ENZYMATIC ANALYSIS OF ISOMERIC TRITHYMIDYLATES CONTAINING ULTRAVIOLET LIGHT-INDUCED CYCLOBUTANE PYRIMIDINE DIMERS .1. NUCLEASE P1-MEDIATED HYDROLYSIS OF THE INTRADIMER PHOSPHODIESTER LINKAGE

Abstract

Our recent findings suggest that enzymatic hydrolysis of the intradimer phosphodiester bond may constitute the initial step in the repair of UV light-induced cyclobutane pyrimidine dimers in human cells. To examine the susceptibility of this phosphodiester linkage to enzyme-mediated hydrolysis, the trinucleotide d-Tp-TpT was UV-irradiated and the two isomeric compounds containing a cis-syn-cyclobutane dimer were isolated by high performance liquid chromatography and treated with various deoxyribonucleases.
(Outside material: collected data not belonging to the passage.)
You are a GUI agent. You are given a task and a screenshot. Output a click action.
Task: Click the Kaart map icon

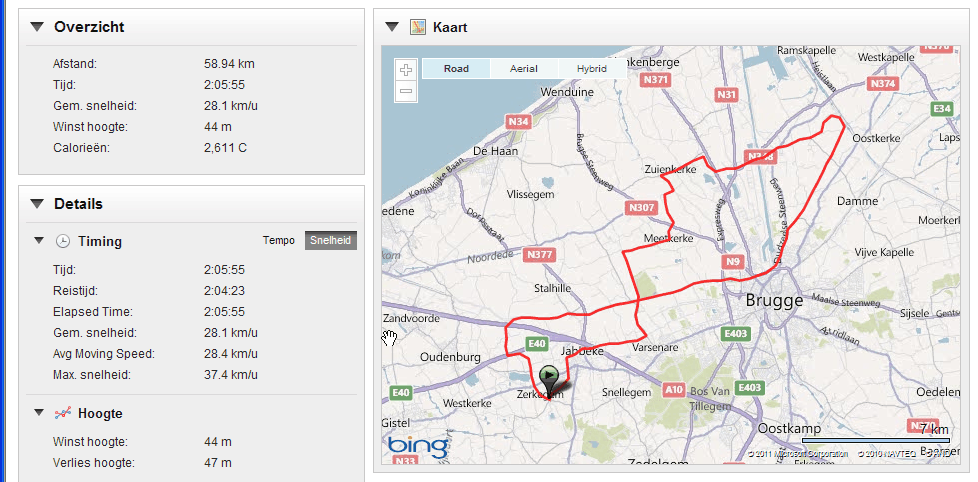point(417,27)
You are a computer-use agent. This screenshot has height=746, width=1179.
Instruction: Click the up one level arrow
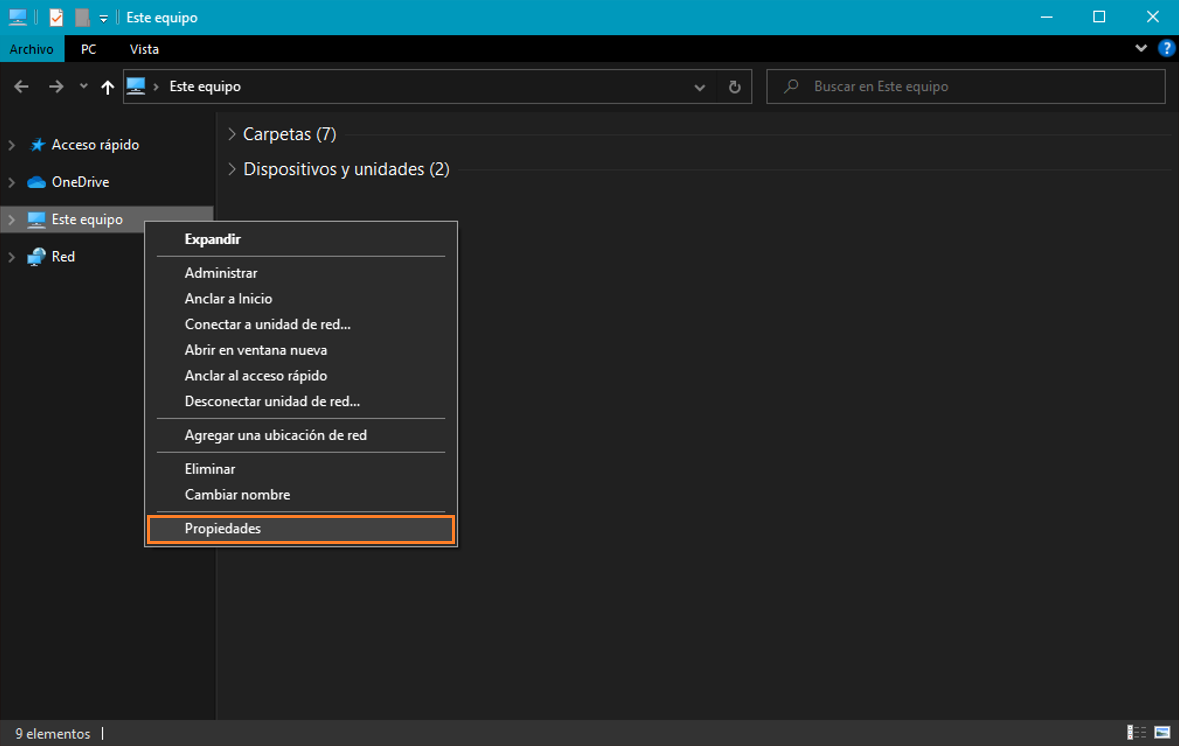coord(107,87)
Snake venom phosphodiesterase hydrolyzed only the 3''-phosphodiester group in the 5''-isomer (d-T < p > TpT) but was totally inactive toward the 3''-isomer (d-TpT < p > T). In contrast, calf spleen phosphodiesterase only operated on the 3''-isomer by cleaving the 5''-internucleotide bond. Kinetic analysis revealed that (i) the activity of snake venom phosphodiesterase was unaffected by a dimer 5'' to a phosphodiester linkage, (ii) the action of calf spleen phosphodiesterase was partially inhibited by a dimer 3'' to a phosphodiester bond, and (iii) Escherichia coli phr B-encoded DNA photolyase reacted twice as fast with d-T < p > TpT as with d-TpT < p > T. Mung bean nuclease, nuclease S1, and nuclease P1 all cleaved the 5''-internucleotide linkage, but not the intradimer phosphodiester bond, in d-TpT < p > T. Both phosphate groups in d-T < p > TpT were refractory to mung bean nuclease or nuclease S1. Incubation of d-T < p > TpT with nuclease P1, however, generated the novel compound dT < > d-pTpT containing a severed intradimer phosphodiester linkage. Accordingly, nuclease P1 represents the first purified enzyme known to hydrolyze an intradimer phosphodiester linkage.